Thread Theory

Now this is a post I’ve been wanting to write for a while…

Conversational threads on the Internet should be independent of the medium they’re displayed in. That is, mailing lists, newsgroups, and web forums are all the same thing. They’re just different interfaces to the same data structure, and that data structure is the thread: a series of messages with directional reply relationships to one another.

The thread is the fundamental unit of conversation on the Internet, and the message relationships in a thread are independent of the interface used to access it.

One reason I’m ranting about this is that people sometimes set up “web forums” that behave like mailing lists except that you can’t read them with your regular email client. This is a tragedy, because for some of us our relationship with our email client is like that of a chef with his knives. You know how chefs usually travel with their own knives, rather than use someone else’s? I like to travel the Internet with my own knives: when I’m reading threaded information, I want to do it with my threadreader, that is to say, my mailreader. I’ve spent a lot of effort making it behave in precisely the way that works best for me, and there’s no reason those behaviors shouldn’t apply to all the threaded information I encounter on the Internet. I think I’m not alone in this.

Some might object that it’s equally tragic that people set up mailing lists instead of web forums. But it’s not, really. Mailing lists at least have a mature and well-understood programmatic interface — email — that allows sites like Gmane to provide the data via different interfaces. Gmane, by the way, seems to have independently arrived at the same conclusion about threads being independent from the interfaces used to access them.

The web forums example is just the tip of the iceberg. If the lesson that threads are the fundamental units had really embedded itself deeply into the programming world, we’d have mailing list software that would allow you to subscribe to just one thread at a time (or, if the list server software wouldn’t do it, most client software would do it by filtering). Blog comment threads would be accessible via a standard thread interface that would allow them to be presented as mail, news, web forums, blog comments, or chopped lettuce. It’s all the same thing: a message and a bunch of followups, some of which have sub-followups, and so on (see Directed Acyclic Graph).

I’m not asking everyone to use my mailreader, by the way. Indeed, I think it would probably drive most people insane. I’m merely saying that it would be good for us to have an explicit understanding of threads as the unit to focus on. What is a mailing list? It’s a big thread with a lot of subthreads. The charter (the declared purpose or topic) of the mailing list is an implicit initial message, and every message posted to the list is a “reply” to it; many of those messages are also replies to each other, of course.

What’s a blog post? It’s an initial message, and the comments are replies (and some comments are replies to replies, etc).

What’s a web forum post? It’s… Well, by now you can tell where this is going. I’ll stop here.

The world needs a unified conception of The Thread, something we can write programming interfaces for that then any client software can implement. This is not completely trivial, because in most messaging systems, the threads are not explicitly recorded. Instead, metadata attached to each message just says what earlier messages it is a followup to, and the threads are reconstructed from this.
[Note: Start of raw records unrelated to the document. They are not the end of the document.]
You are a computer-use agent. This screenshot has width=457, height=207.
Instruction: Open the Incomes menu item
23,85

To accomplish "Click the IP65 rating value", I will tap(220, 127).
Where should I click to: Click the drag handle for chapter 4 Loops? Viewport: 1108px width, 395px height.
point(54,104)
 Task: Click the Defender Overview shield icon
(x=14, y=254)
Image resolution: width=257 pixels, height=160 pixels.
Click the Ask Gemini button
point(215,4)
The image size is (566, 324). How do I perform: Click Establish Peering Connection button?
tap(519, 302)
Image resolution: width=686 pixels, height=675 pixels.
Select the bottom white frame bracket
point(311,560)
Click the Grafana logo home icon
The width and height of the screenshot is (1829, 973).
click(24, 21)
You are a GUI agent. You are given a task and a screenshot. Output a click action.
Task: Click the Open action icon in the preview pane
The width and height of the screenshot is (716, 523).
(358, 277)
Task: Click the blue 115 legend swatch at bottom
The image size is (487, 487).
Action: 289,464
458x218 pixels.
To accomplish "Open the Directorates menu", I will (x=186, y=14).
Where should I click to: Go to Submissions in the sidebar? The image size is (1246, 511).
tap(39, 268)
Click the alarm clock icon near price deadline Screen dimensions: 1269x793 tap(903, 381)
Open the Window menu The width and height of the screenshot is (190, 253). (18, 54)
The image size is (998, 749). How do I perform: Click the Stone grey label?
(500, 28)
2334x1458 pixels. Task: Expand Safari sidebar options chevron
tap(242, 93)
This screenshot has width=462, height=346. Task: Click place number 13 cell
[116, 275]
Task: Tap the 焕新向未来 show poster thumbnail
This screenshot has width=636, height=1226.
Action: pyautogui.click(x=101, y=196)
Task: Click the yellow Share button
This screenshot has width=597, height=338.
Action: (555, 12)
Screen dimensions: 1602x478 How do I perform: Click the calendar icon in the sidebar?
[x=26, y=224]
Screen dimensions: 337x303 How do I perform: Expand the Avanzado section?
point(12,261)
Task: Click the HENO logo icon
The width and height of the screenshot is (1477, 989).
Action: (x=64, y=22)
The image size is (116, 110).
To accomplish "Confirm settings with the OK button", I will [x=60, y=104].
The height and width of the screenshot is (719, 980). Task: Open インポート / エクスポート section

There is a certain richness, a possibility of variety, inherent in doing things that way, and we wouldn’t want to clobber that by making too naive a threading standard.

I wish I had time to work on it, but I don’t. I only have time to rant. So I’m ranting, in the hope that other programmers will agree that viewing all messaging systems as manifestations of The Mighty Thread is good way to look at things. Maybe someone can turn this idea into something useful.

16 Responses to “Thread Theory”

  1. Chuck Burgess Says:

    That is a really interesting observation. Looking at those different system setups from that perspective, it looks like a simple datastore of threads could be wrapped by a single interface spec that could then be implemented across all those UI types. It sounds too simple _not_ to do it…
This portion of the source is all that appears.